Teaching One Model to See, Find, and Read

Teaching One Model to See, Find, and Readt

Teaching One Model to See, Find, and Read

Here is a question worth sitting with: when you read a scanned page, your brain does not run three separate programs — one to identify the title, another to draw mental boxes around each word, a third to actually read the letters. Something more elegant happens. Your visual system extracts features once, and those same features serve every level of understanding simultaneously. The strokes that tell you "this is a word" are the same strokes that tell you "this word is hello."

Trident v4 is built on this exact observation. Layout detection, word detection, and text recognition should not be three separate models stitched together with brittle handoffs. They should be three heads on one shared backbone, learning together, sharing features, fighting for the same parameters. This blog walks through that model end-to-end — the math, the architecture, the loss functions, and the training loop — for someone who wants to understand not just what we did but why every piece had to be there.
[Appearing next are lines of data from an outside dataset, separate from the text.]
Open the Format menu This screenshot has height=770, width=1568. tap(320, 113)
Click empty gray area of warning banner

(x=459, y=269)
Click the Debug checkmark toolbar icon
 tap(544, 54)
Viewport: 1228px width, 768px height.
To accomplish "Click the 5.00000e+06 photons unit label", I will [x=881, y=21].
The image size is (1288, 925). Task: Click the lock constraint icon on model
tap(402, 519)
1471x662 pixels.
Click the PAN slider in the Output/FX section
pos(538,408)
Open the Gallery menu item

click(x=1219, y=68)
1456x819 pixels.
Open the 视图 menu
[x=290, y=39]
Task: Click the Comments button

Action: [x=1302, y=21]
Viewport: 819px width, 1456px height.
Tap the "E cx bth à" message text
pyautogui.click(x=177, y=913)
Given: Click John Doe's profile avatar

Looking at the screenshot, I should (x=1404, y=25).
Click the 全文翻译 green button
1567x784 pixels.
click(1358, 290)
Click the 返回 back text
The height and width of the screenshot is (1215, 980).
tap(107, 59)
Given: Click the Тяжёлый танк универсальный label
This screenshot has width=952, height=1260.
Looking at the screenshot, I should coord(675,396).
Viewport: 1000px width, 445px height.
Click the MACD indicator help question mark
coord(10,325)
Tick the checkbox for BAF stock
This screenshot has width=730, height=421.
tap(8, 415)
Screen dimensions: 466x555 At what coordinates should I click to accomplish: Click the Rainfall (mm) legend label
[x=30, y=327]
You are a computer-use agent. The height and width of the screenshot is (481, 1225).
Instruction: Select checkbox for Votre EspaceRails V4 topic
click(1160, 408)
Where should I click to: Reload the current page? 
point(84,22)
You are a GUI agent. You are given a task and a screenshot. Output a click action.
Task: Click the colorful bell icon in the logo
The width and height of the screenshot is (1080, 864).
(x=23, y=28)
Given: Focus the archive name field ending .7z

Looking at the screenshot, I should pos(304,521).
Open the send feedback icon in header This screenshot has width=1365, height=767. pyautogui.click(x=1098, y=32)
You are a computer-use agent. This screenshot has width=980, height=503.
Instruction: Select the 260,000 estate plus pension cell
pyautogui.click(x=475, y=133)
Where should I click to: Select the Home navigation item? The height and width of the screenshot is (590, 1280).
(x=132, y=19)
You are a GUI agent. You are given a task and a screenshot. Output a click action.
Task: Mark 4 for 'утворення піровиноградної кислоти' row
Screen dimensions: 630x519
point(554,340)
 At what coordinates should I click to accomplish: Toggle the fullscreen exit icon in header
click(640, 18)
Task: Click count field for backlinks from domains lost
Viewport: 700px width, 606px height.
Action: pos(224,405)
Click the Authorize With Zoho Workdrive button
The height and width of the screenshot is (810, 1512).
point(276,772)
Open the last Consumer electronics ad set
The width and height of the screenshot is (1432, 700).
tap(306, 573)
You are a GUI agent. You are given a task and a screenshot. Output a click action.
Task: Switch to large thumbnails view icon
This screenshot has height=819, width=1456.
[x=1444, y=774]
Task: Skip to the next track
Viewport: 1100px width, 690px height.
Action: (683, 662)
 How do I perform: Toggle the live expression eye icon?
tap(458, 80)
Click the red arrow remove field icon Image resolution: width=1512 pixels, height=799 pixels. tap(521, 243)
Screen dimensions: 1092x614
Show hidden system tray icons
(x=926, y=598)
1. The Problem and the Notation

A document image is a complicated thing. At 1024×1024 resolution it is over three million numbers, but almost all of that data is redundant relative to what we actually want — a structured output that says "here is the title, here are the paragraphs, here is each word, and here is the text inside each word." The model's job is to take the raw pixel grid and produce that structured output in a single forward pass.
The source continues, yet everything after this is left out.